Aufgaben:
a - Schreib den Abschnitt des Interviews mit Melanie Garanin von „Ihre Kerzentiere tragen“ bis „Oxen – ich auch.“ noch einmal ab und tausche dabei „Licht“ gegen „Leuchten“.
b - Setze den Text über das Gespräch mit Melanie Garanin an der Stelle fort, an der er endet.

Extrahierter Text:
----------
»Ich lass das Loch einfach.« | Im Gespräch mit Melanie Garanin

23. Oktober 2017

Ihre Kerzentiere tragen die Erinnerung – leuchtend hell und in allen erdenklichen und undenkbaren Positionen. Es ist kein Leichtes, dieses große Licht zu tragen. Daraus machen sie keinen Hehl, ganz gleich wie groß oder klein, wie kräftig und wild, zart oder brav sie auch sein mögen. »Ein zartes, ehrliches und hoffnungsvolles Bild für die Trauer«, findet Pfarrerin Kathrin Oxen – ich auch.

Melanie Garanin weiß, dass der Tod uns allen früher oder später  irgendwie »Hallo« sagen wird. »Dann macht man die Tür auf und guckt, was zu tun ist.« Die Illustratorin, die mit ihrer Familie in einer Kleinstadt vor den Toren Berlins lebt, hat ihm schon einmal die Tür geöffnet und er nahm ihren jüngsten Sohn mit sich. Wie sich mit dem »Loch«, das er hinterließ, leben lässt, darum geht es unter anderem im heutigen Montagsinterview. Außerdem reden wir über die Kunst des Zeichnens bzw. die Haltung der/des Zeichnerin/s, über das Leben in einer brandenburgischen Kleinstadt und über die Dinge, auf die man sich in der dunklen Jahreszeit freuen kann.

Hab‘ vielen herzlichen Dank für dieses schöne Gespräch, liebe Melanie, mit dem ich allen einen guten Start in die 41. Woche des Jahres wünsche.
----------
Datenabschnitt:
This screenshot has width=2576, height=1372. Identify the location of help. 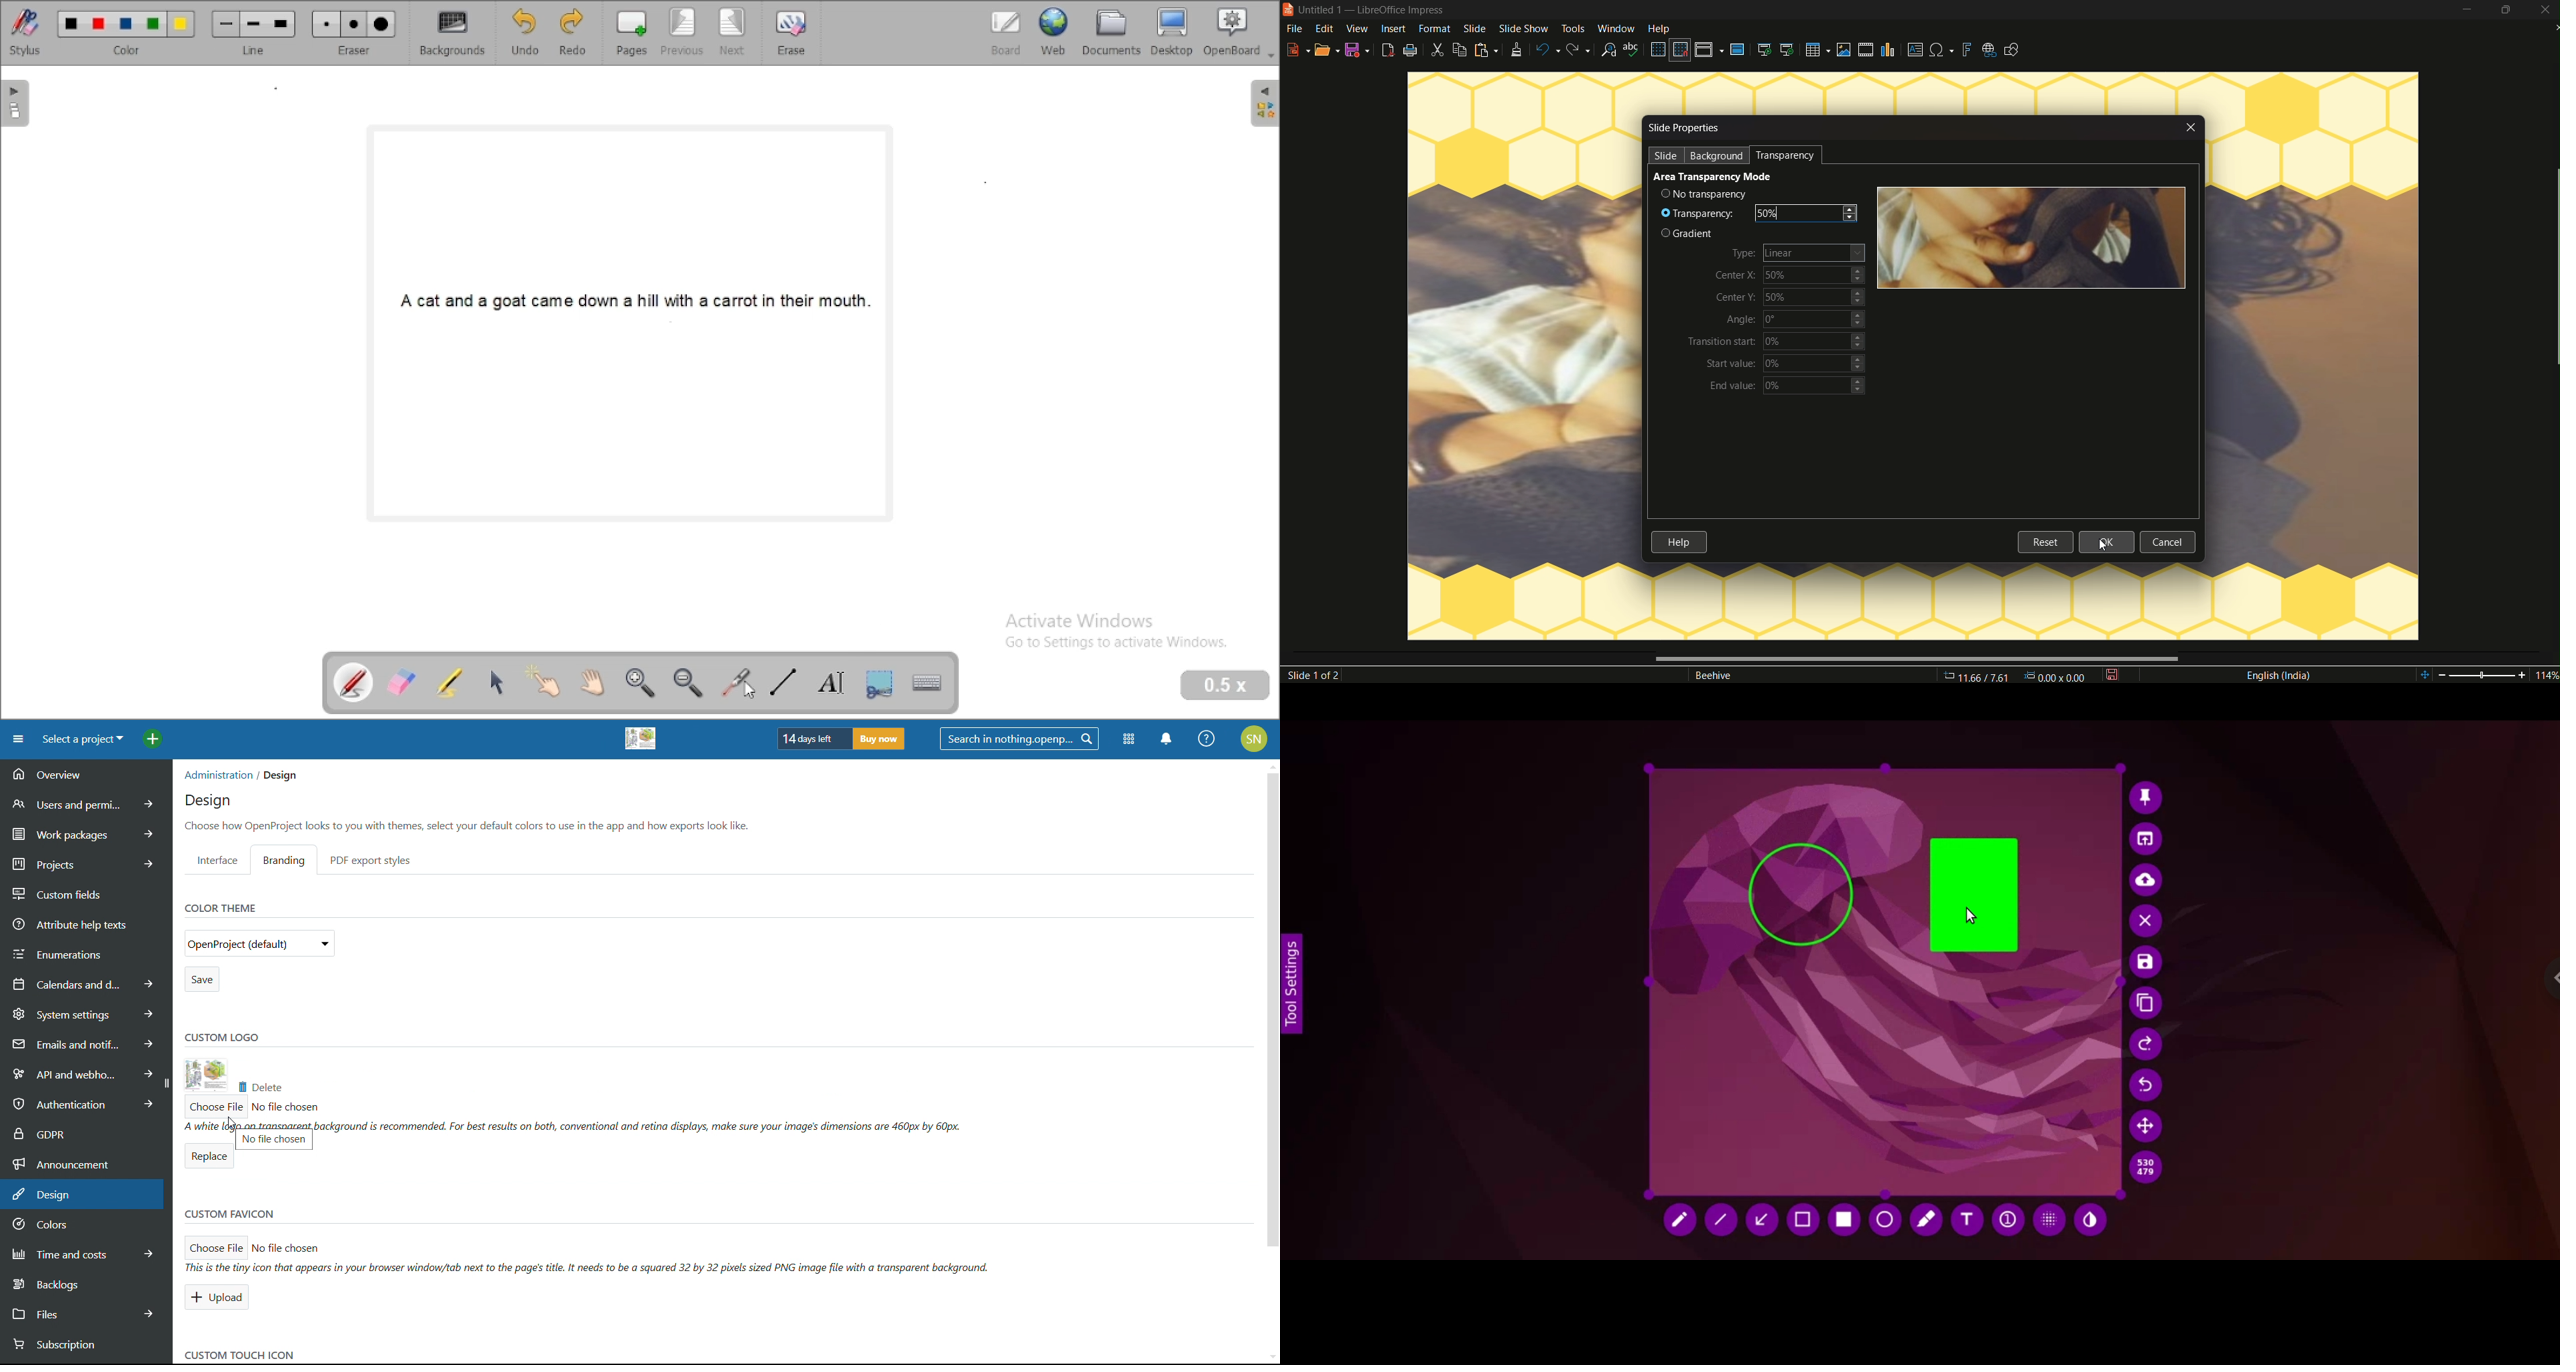
(1207, 739).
----------
Ergebnisse:
a -
Ihre Kerzentiere tragen die Erinnerung – leuchtend hell und in allen erdenklichen und undenkbaren Positionen. Es ist kein Leichtes, dieses große Leuchten zu tragen. Daraus machen sie keinen Hehl, ganz gleich wie groß oder klein, wie kräftig und wild, zart oder brav sie auch sein mögen. »Ein zartes, ehrliches und hoffnungsvolles Bild für die Trauer«, findet Pfarrerin Kathrin Oxen – ich auch.

b -
Du bist bald 20 Jahren als selbstständige Illustratorin tätig. Wenn du zurückblickst auf deine Anfänge, wie hat sich deine Arbeitsweise, wie die Branche verändert?

Ich hatte am Anfang meiner Illustratorentätigkeit auf jeden Fall eine ganz klare Vorstellung davon, was ich bin und was ich nicht bin. So sagte ich {sehr jugendlich und resolut}: Ich bin Illustratorin und zeichne für Geld. Für mehr als das reicht es nicht. Nicht um werweißwas zu verdienen, eher weil jemand sagt: Mach mal. Das kann ich, das ist gut so. Ich bin aber auf keinen Fall Künstlerin. Denn Künstler würden auch zeichnen, ganz ohne Druck und ohne Auftrag. Einfach, weil sie es wollen. Und ich will nicht. Was denn überhaupt? Und wann denn? {Mir war immer überwichtig, mich vom Künstlerin-sein abzugrenzen}. So war das in der Vergangenheit. Denn tatsächlich hat sich in mir drin etwas verändert, vor ein paar Wochen erst {!}.

Ich habe viele Anfragen für Illustrationsjobs abgelehnt in den letzten beiden Jahren. Ehrlich gesagt fast alle. Das hätte ich früher nie gemacht. Habe dann viel für mich {und meinen Blog} gezeichnet. Ich bin in der glücklichen Lage, dass mein Mann die Familie finanziell ganz alleine stemmen kann. Nur so kann ich mir das natürlich erlauben. Da bin ich sehr dankbar, denn das ist ja nun nicht selbstverständlich. Das, was ich mache, {denn ich „mache“ ja schon was…} trotzdem als wert-voll zu sehen, nur so vor mir ganz alleine, daran arbeite ich gerade. Am Selbstbewusstsein quasi.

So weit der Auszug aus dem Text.